> [What you are asked to do] Quote every line of the records below word for word, leaving the pictures out of your answer.

***** Data shown *****

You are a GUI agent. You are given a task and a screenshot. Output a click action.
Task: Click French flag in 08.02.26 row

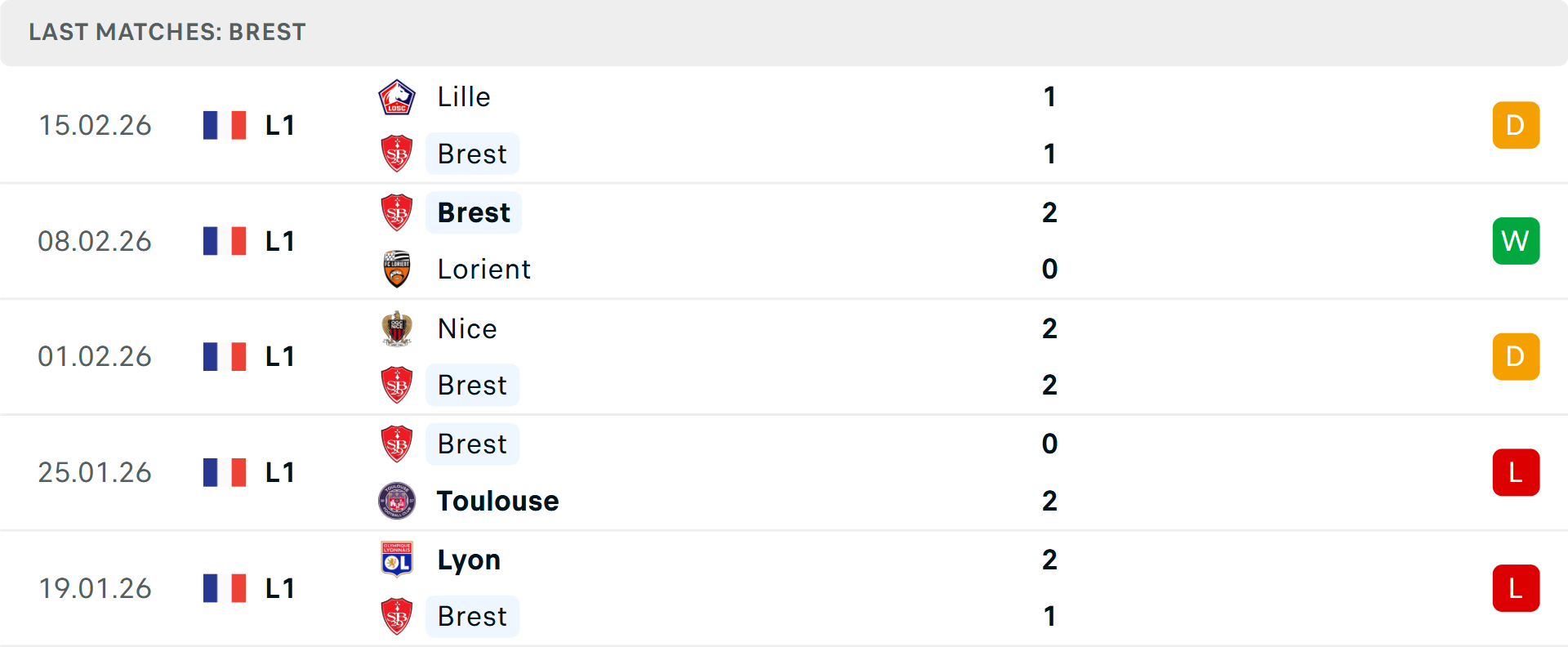(x=225, y=241)
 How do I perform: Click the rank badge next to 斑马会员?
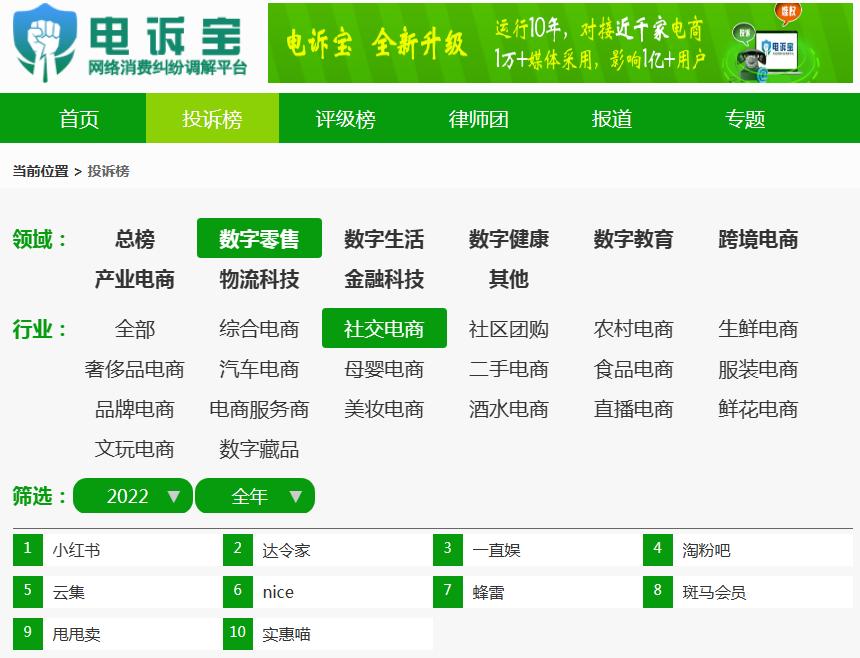tap(658, 592)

*****

> [Task output]
You are a GUI agent. You are given a task and a screenshot. Output a click action.
Task: Click French flag in 08.02.26 row

(x=225, y=241)
 How do I perform: Click the rank badge next to 斑马会员?
tap(658, 592)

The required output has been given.